Can you recast every line of the records below as a Markdown table with the columns "Row" and "Line", skipping blank lines and leaving the pictures out?
## begin Data shown
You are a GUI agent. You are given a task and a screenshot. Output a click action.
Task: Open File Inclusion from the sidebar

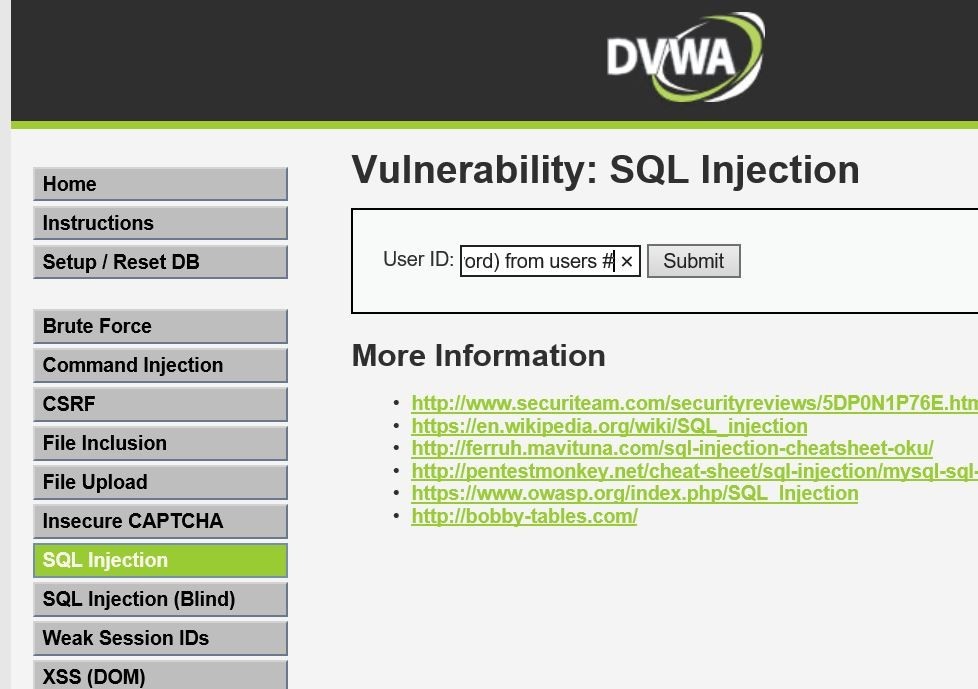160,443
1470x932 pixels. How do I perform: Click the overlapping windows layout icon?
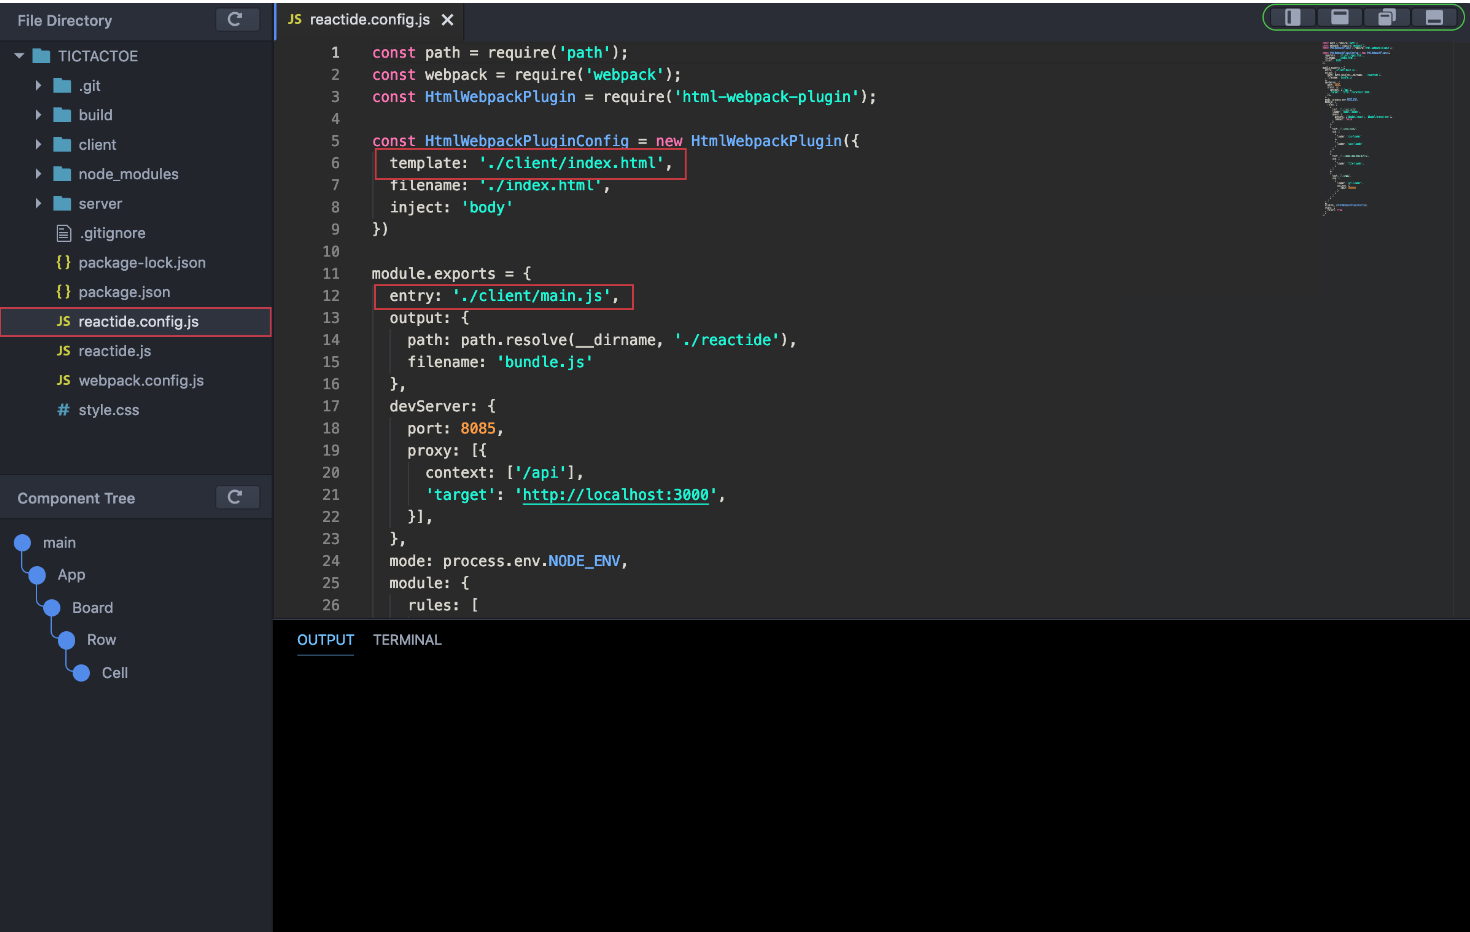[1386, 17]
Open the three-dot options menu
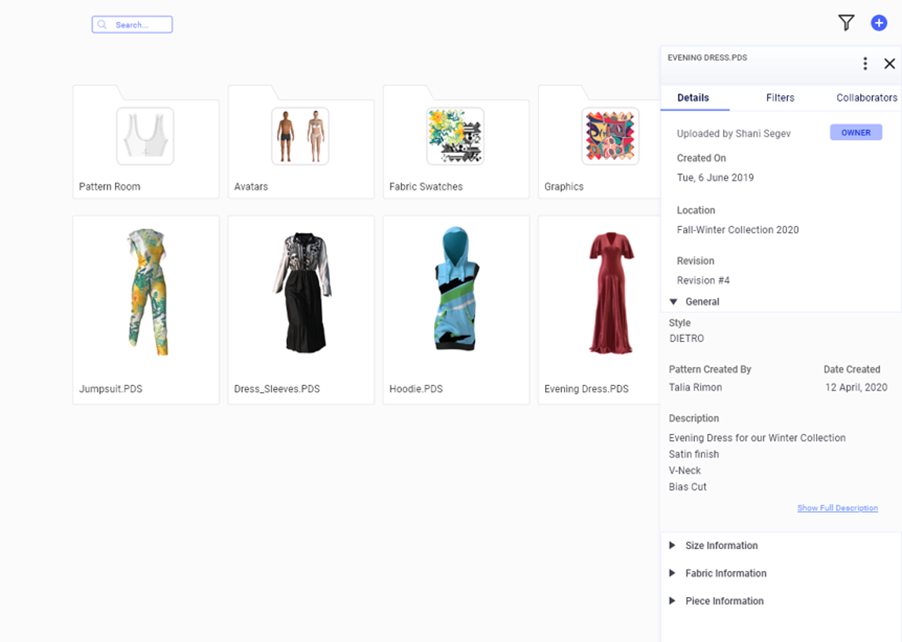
## end Data shown
* [Answer to this problem]
| Row | Line |
|---|---|
| 1 | You are a GUI agent. You are given a task and a screenshot. Output a click action. |
| 2 | Task: Open File Inclusion from the sidebar |
| 3 | 160,443 |
| 4 | 1470x932 pixels. How do I perform: Click the overlapping windows layout icon? |
| 5 | [1386, 17] |
| 6 | Open the three-dot options menu |